​Le Diagnostic

Le diagnostic de la Maladie de Rendu-Osler s’établit sur la présence de 3 signes parmi les 4 suivants dont l’ensemble constitue les critères diagnostiqués définis en 1997 lors d’une conférence à Curaçao. On peut soupçonner une atteinte HHT en présence de 2 des 4 critères.​

Les critères de Curaçao

Saignements de nez
Hémorragies nasales spontanées, récidivantes, irrégulières, de légères à sévères.

Atteinte familiale
​Au moins un parent de premier degré (frère, sœur, père, mère, enfant) présente les critères de la maladie ou a reçu un diagnostic génétique. On voit souvent des familles dans lesquelles se trouvent des membres de plusieurs générations atteints de la maladie sans qu’un diagnostic soit posé. 

Télangiectasies
ou dilatations terminales des vaisseaux sanguins – touchant les zones d’élection : lèvres, langue, pulpe et extrémités des doigts, visage, l’intérieur du nez ou de la bouche. Les télangiectasies sont des petits points rouges qui disparaissent quand on appuie dessus.

MAV
Le quatrième critère est la présence d’une ou plusieurs manifestations artério-veineuses pulmonaires, neurologiques ou hépatiques. Les manifestations digestives sont du même type que l’atteinte de la muqueuse nasale (télangiectasies) et ne constituent donc pas en soi un critère supplémentaire aux épistaxis, fiable pour le diagnostic. En revanche, un des trois premiers signes peut être remplacé par une de ces manifestations digestives.

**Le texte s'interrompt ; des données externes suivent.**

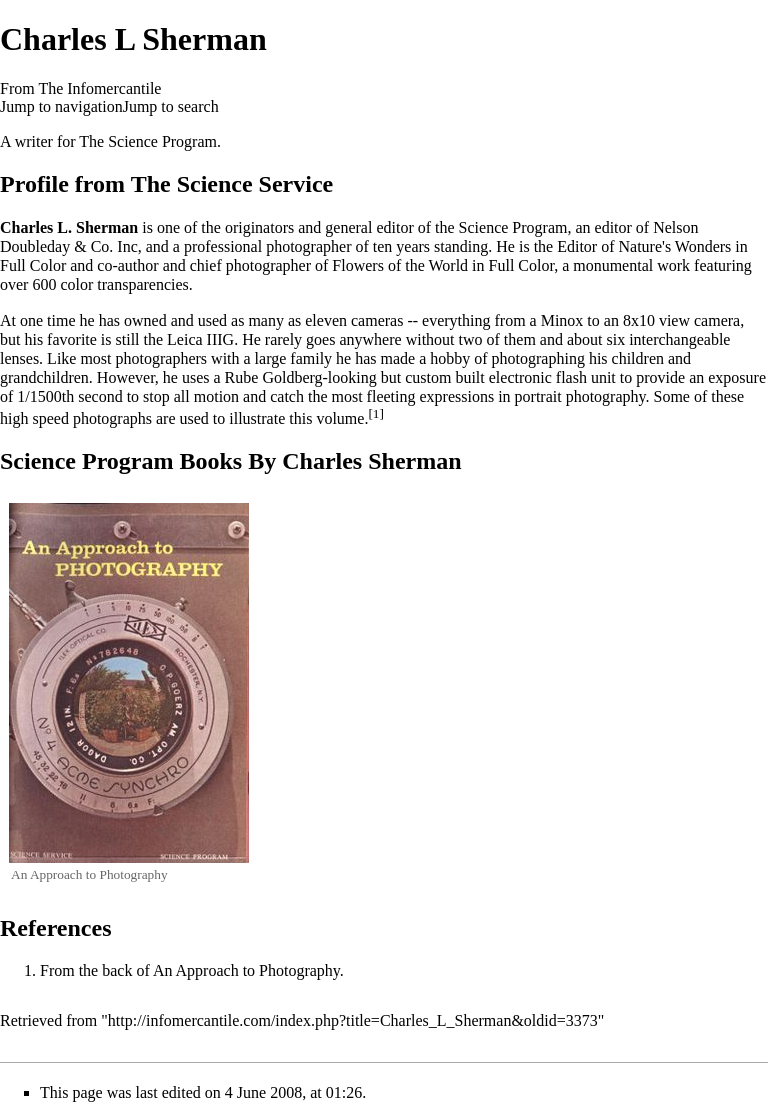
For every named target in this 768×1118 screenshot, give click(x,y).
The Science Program (148, 141)
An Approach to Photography (246, 970)
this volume (326, 418)
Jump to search (171, 106)
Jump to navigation (61, 106)
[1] (376, 413)
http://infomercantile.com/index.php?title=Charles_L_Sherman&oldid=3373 (353, 1020)
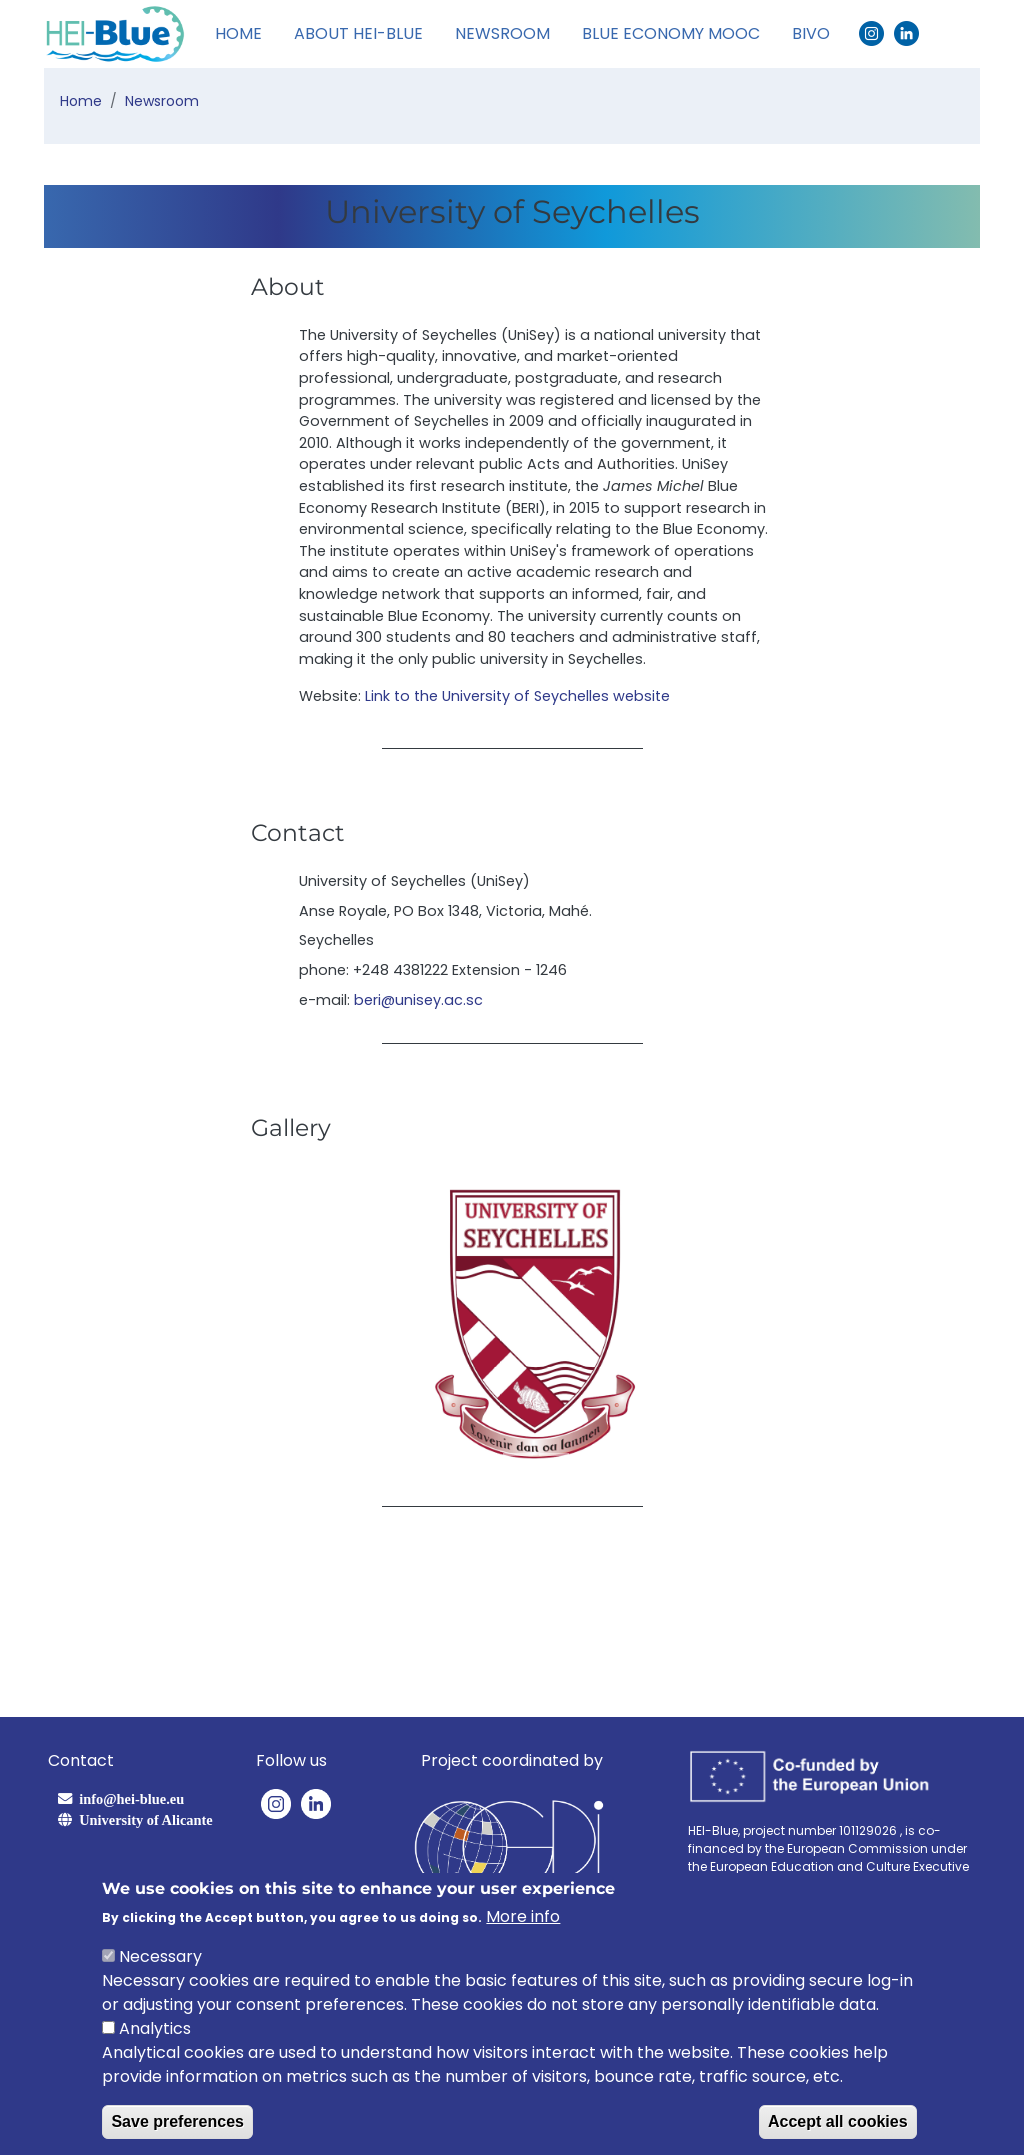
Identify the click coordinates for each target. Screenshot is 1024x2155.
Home (238, 33)
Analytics (155, 2028)
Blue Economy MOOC (671, 33)
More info (523, 1916)
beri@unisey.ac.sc (418, 1000)
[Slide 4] (590, 1454)
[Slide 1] (482, 1454)
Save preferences (177, 2121)
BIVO (811, 33)
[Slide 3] (554, 1454)
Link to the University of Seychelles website (517, 696)
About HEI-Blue (358, 33)
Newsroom (502, 33)
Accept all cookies (838, 2121)
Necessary (160, 1956)
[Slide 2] (518, 1454)
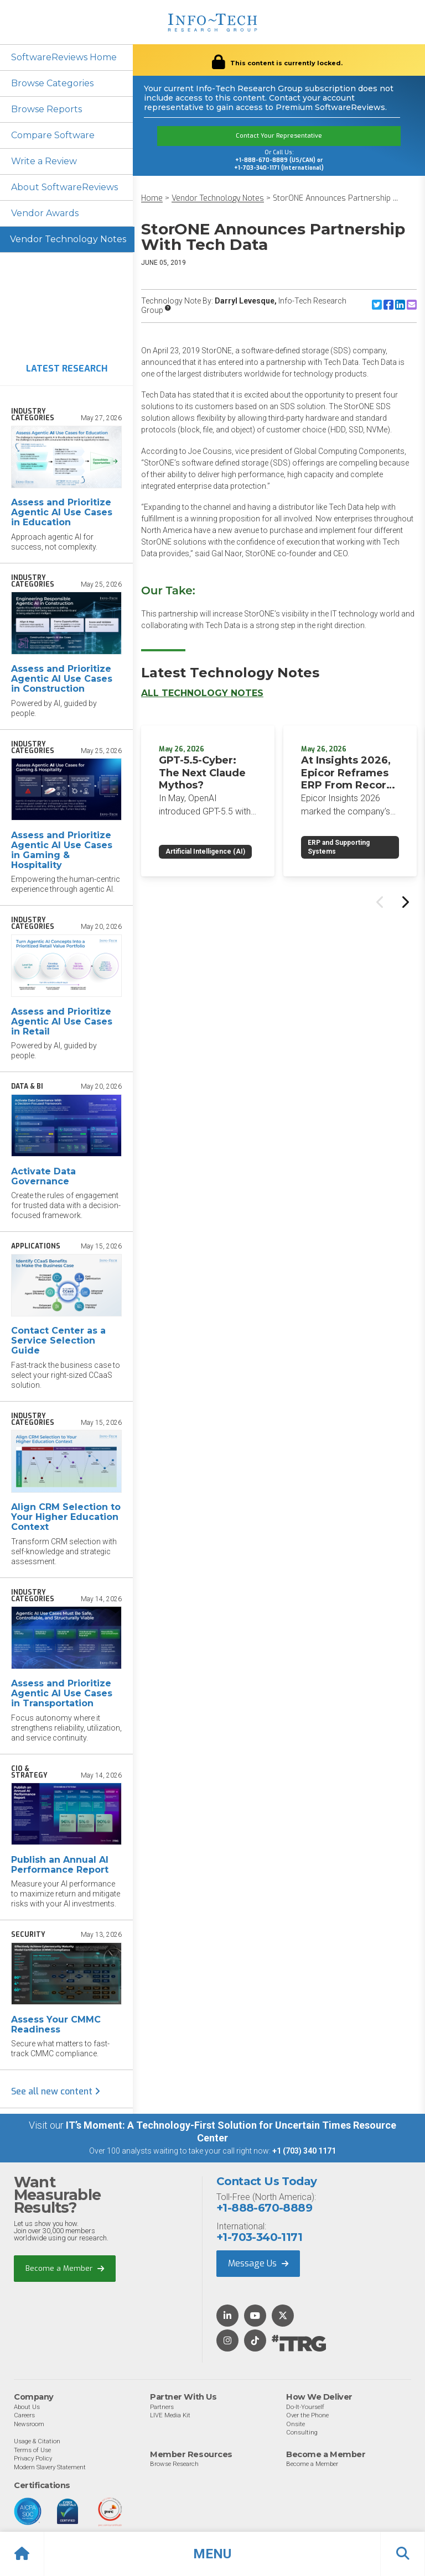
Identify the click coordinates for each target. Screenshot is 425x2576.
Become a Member (64, 2268)
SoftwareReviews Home (64, 57)
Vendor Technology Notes (68, 239)
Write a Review (44, 161)
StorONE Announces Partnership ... (335, 198)
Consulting (302, 2432)
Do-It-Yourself (305, 2407)
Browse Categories (52, 83)
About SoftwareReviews (64, 187)
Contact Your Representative (279, 136)
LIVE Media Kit (170, 2415)
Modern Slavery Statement (50, 2467)
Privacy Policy (33, 2458)
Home (152, 198)
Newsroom (29, 2424)
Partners (162, 2407)
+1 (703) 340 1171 (304, 2150)
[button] (212, 2554)
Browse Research (174, 2464)
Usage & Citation (37, 2441)
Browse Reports (46, 109)
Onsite (295, 2424)
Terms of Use (32, 2450)
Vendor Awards (45, 213)
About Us (27, 2407)
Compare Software (53, 135)
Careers (24, 2415)
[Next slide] (404, 902)
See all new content (55, 2091)
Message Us (258, 2263)
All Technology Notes (202, 693)
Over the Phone (307, 2415)
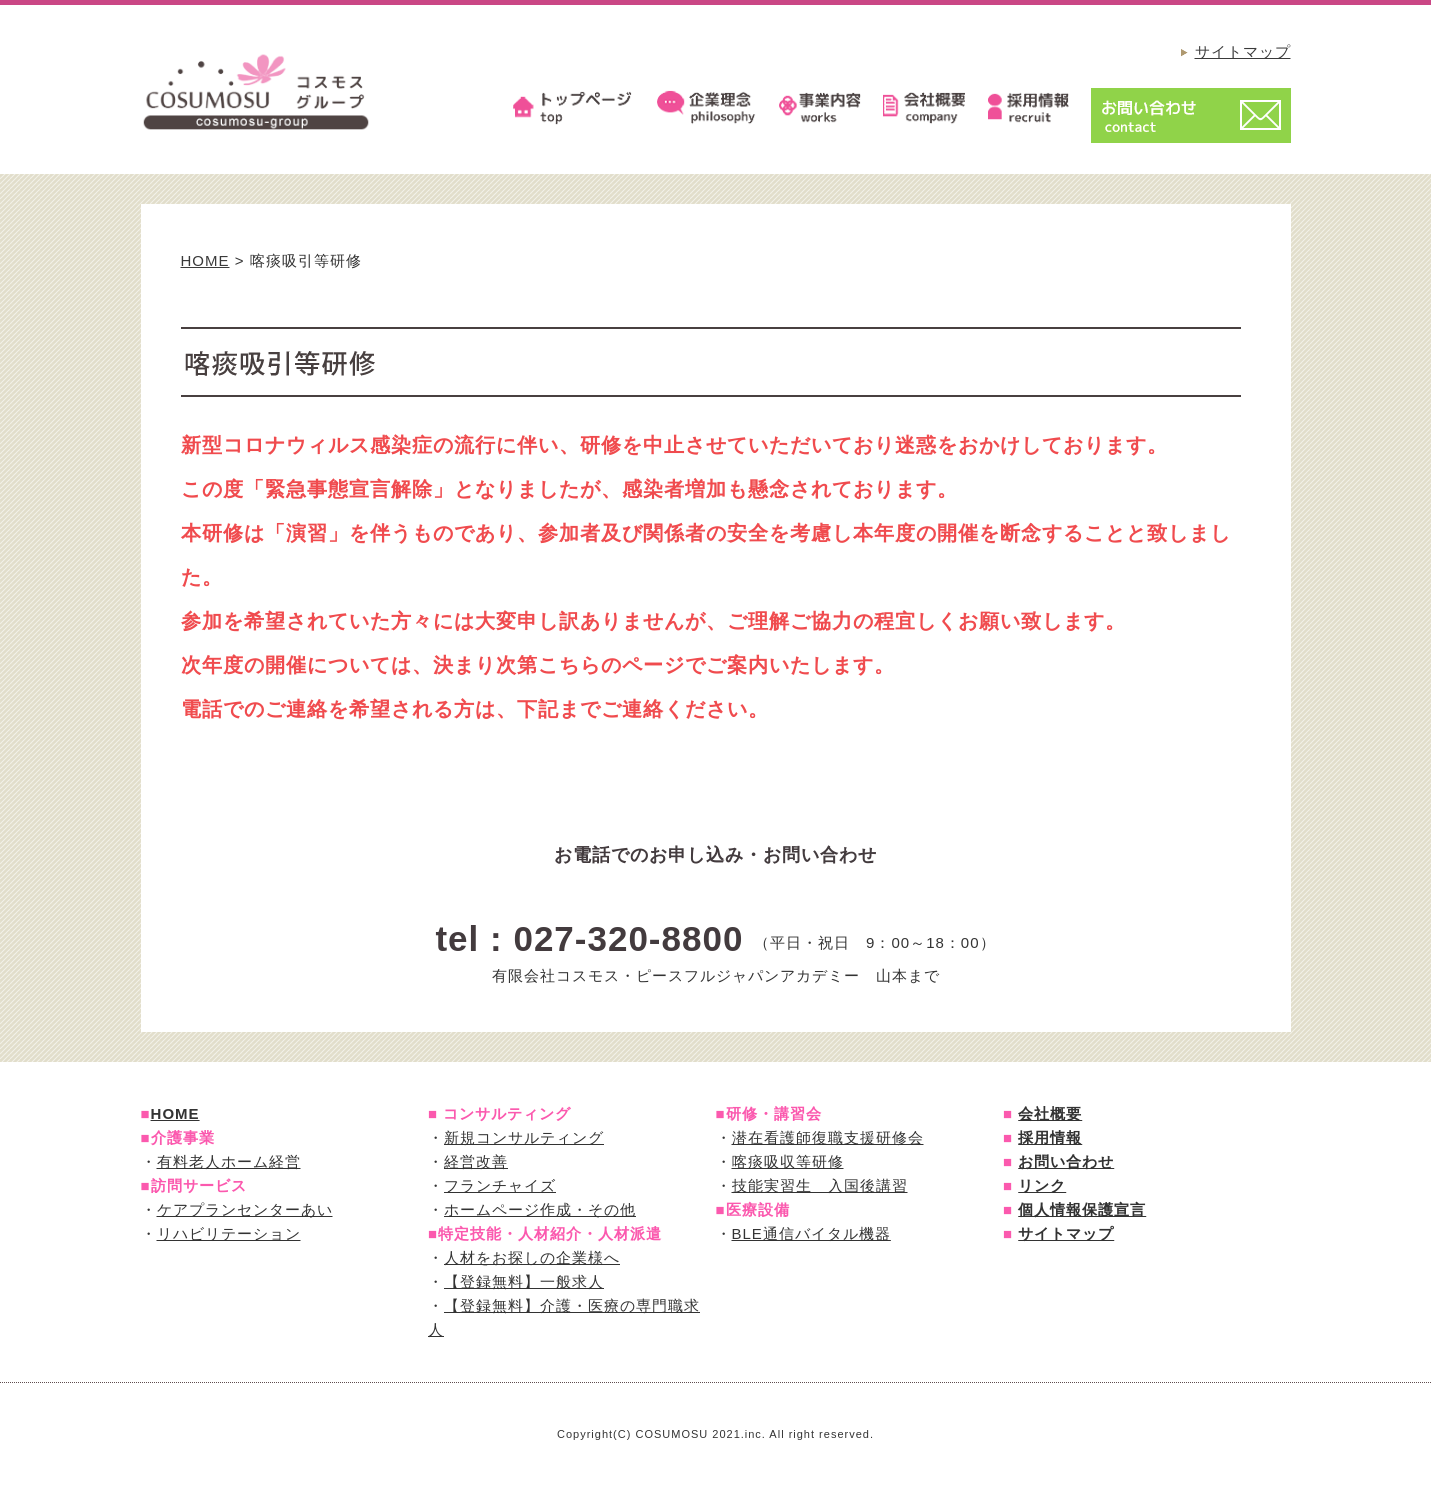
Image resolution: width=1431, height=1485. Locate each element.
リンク (1042, 1185)
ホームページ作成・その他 (540, 1209)
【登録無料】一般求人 (524, 1281)
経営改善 (476, 1161)
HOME (205, 260)
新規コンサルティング (524, 1137)
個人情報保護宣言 (1082, 1209)
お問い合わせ (1066, 1161)
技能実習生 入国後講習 (820, 1185)
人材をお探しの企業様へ (532, 1257)
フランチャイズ (500, 1185)
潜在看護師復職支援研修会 (828, 1137)
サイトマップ (1243, 51)
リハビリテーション (229, 1233)
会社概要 (1050, 1113)
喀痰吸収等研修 (788, 1161)
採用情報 (1050, 1137)
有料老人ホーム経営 (229, 1161)
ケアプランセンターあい (245, 1209)
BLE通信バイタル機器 (811, 1233)
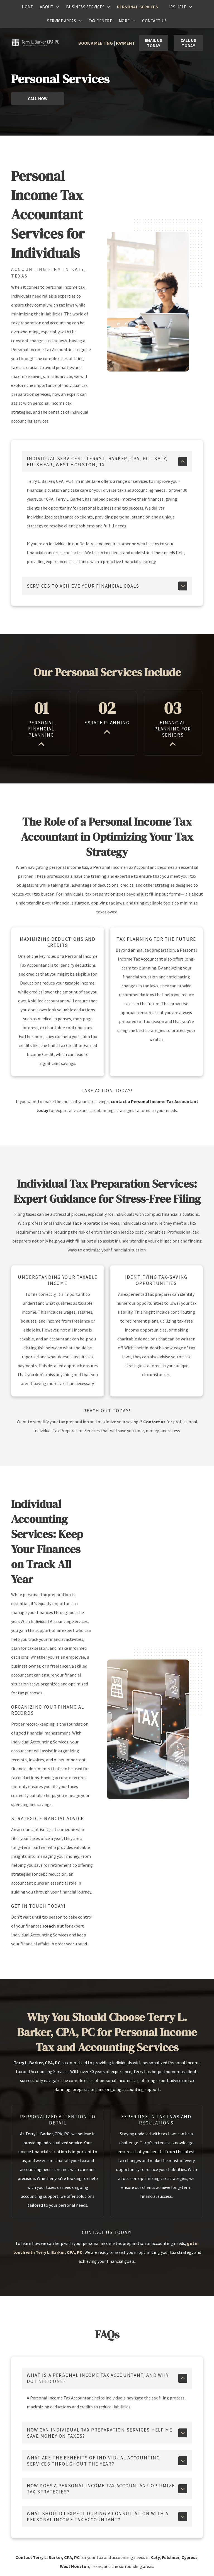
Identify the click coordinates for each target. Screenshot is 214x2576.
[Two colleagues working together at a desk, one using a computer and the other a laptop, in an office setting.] (148, 302)
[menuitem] (27, 7)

Il est difficile d’appliquer les critères de Curaçao aux enfants et aux nourrissons car plusieurs des signes et symptômes de HHT n’apparaissent généralement que plus tard dans la vie. 
Environs 95% des personnes qui portent une mutation génétique associée à HHT développeront des symptômes de HHT, généralement avant la fin de la quarantaine. Cela dit, le fait qu’un individu arrive à l’âge de cinquante ans sans manifestations de la maladie ne signifie pas que cette personne ne soit pas atteinte. HHT pourrait montrer des signes subtils à l’examen physique ou de laboratoire que seul un médecin qui connaît bien HHT remarquerait.  La plupart des personnes atteintes ne le savent pas.
Lorsque la maladie est détectée chez un patient, il est recommandé de la rechercher également chez les membres de sa famille.

Test génétique

Il est aussi possible de diagnostiquer la maladie par le biais d’une analyse de l’ADN. Le test génétique est généralement fait par prise de sang mais, dans certains cas, peut être fait à partir d’un simple prélèvement de salive.  Dans une famille, on commence par quelqu’un qui porte clairement la maladie. Ceci permet d’identifier la mutation familiale.  Par la suite, les analyses génétiques des autres membres de la famille peuvent être limitées à la recherche de cette mutation. Le dépistage génétique devrait être coordonné par un généticien médical.
 
Il revient à votre médecin traitant, généraliste ou (de préférence) spécialiste, de poser le diagnostic. Le diagnostic établi, il est important de faire un bilan de la gravité des épistaxis et des atteintes pulmonaires ou viscérales. Souvent, les épistaxis, par leur caractère dramatique, masquent la dangerosité des complications liées aux atteintes viscérales et pulmonaires, telles des hémorragies digestives, la nécessité de transplantation hépatique ou des abcès cérébraux (ces derniers pouvant provoquer une invalidité).

Dépistage

Sont ainsi pratiqués un examen ORL (avec en particulier l’examen des fosses nasales et de la cavité buccale), un examen dermatologique, un bilan pulmonaire, un scanner thoracique, et échographie cardiaque.
L’imagerie cérébrale, le scanner hépatique et l’endoscopie digestive sont également fréquemment pratiqués. Un conseil génétique avec enquête familiale et d’éventuels examens sanguins à la recherche de mutations sont recommandés.